Source data:
● ● ● ● ●

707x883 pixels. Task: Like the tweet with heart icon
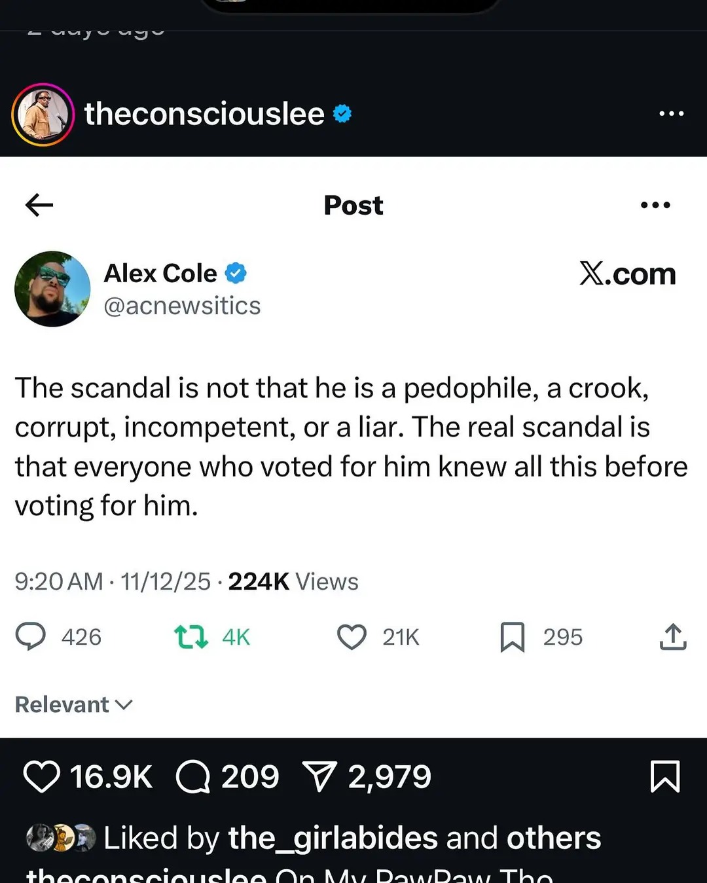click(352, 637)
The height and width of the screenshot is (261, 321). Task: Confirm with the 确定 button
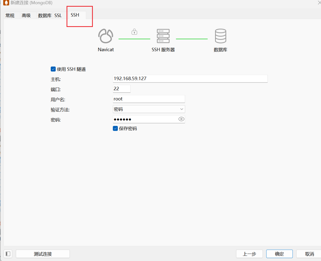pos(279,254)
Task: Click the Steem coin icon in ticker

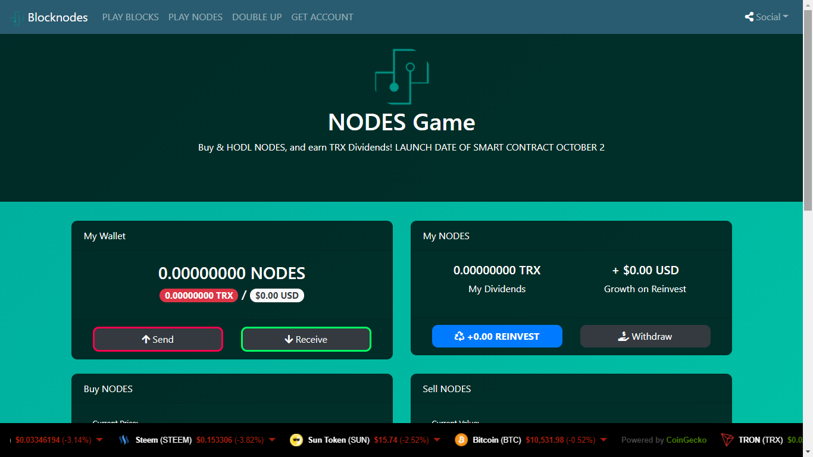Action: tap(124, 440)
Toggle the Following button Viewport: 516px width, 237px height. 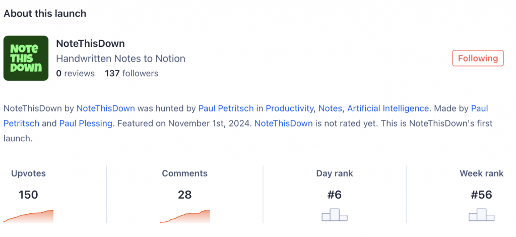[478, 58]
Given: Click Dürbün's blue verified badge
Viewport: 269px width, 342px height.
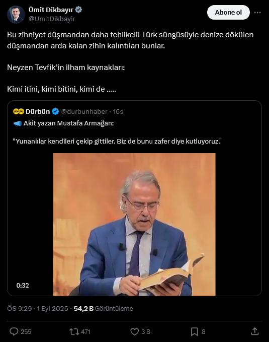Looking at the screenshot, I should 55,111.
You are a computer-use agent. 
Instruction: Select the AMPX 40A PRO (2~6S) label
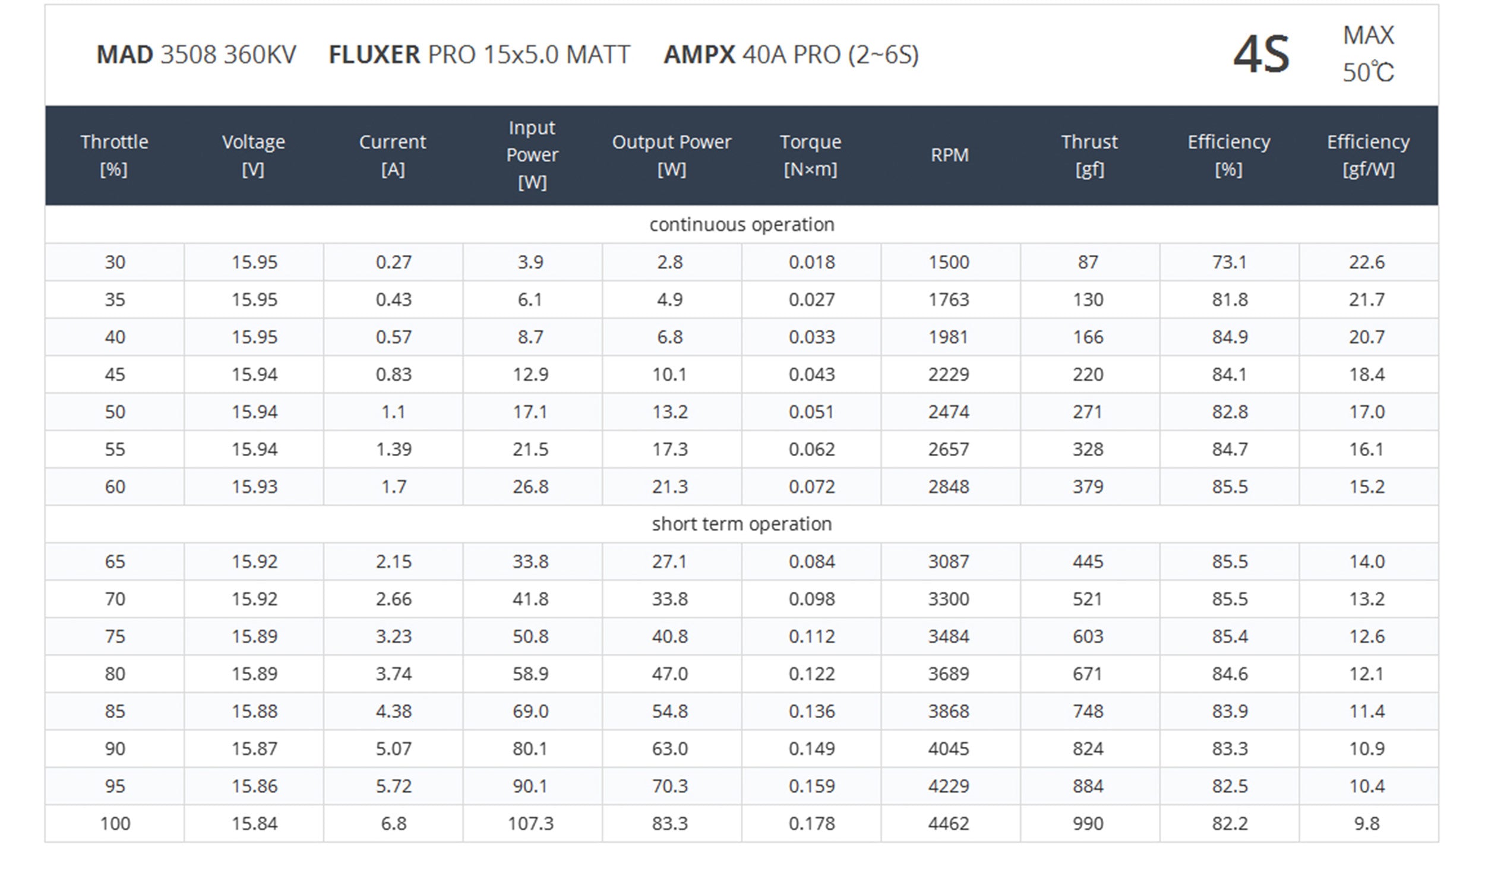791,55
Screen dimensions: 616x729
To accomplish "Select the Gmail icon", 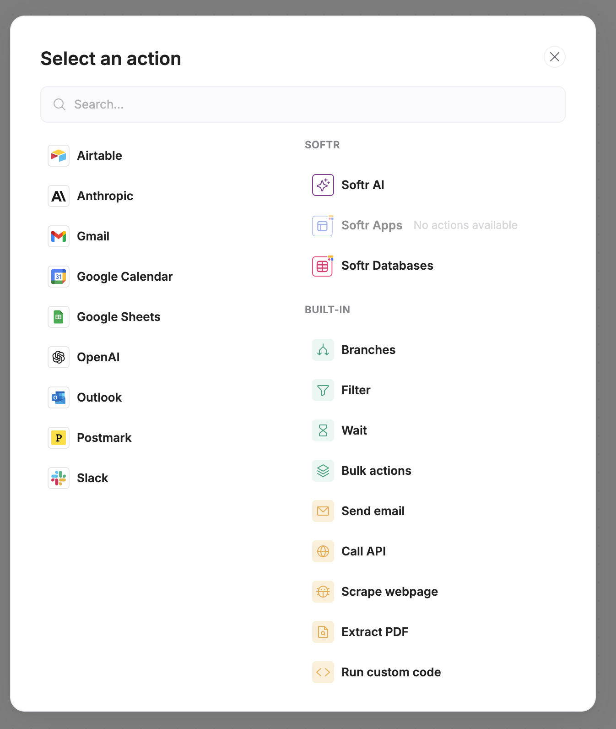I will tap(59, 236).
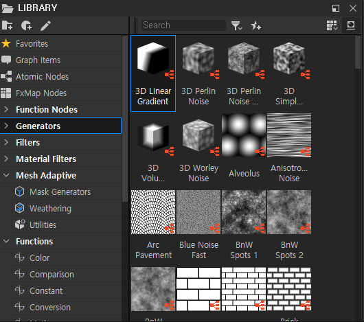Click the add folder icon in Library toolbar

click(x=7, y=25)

● ● ● ● ●

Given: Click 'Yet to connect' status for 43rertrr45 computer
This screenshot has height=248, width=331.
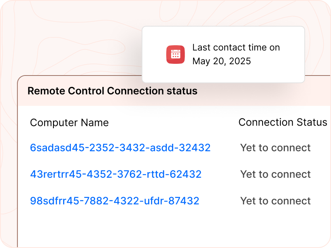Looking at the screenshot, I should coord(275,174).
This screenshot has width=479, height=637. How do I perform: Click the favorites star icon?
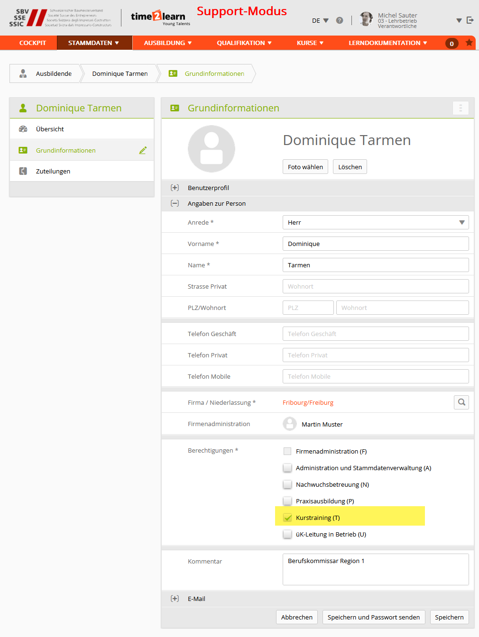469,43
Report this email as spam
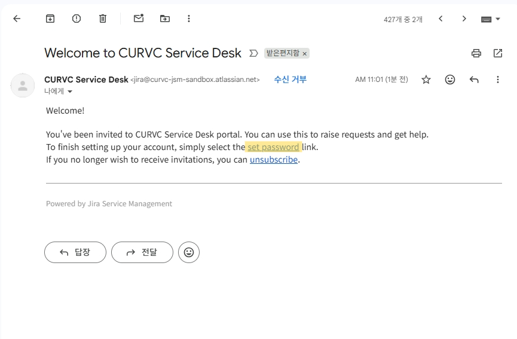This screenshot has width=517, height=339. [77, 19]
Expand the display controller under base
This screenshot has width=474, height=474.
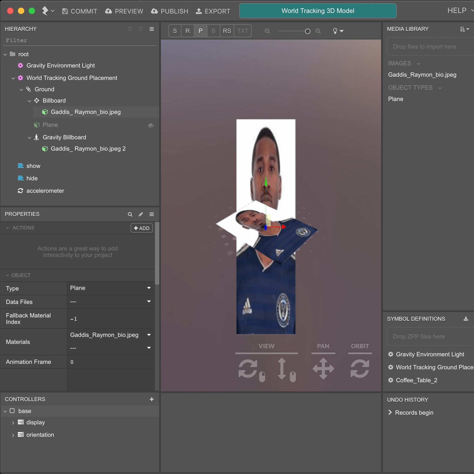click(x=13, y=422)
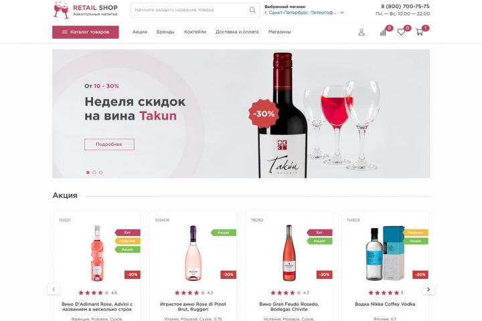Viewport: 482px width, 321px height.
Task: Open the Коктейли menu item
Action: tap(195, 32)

● ● ● ● ●

WORK TO COMPLETE: Give the item lines between the line holding "Expand the display controller under base" and the line holding "Action: tap(195, 32)", inclusive, as a numbered list without blank lines. Leave the pictures out of the answer.

OUTPUT:
1. Expand the display controller under base
2. This screenshot has width=474, height=474.
3. click(x=13, y=422)
4. Viewport: 482px width, 321px height.
5. Task: Open the Коктейли menu item
6. Action: tap(195, 32)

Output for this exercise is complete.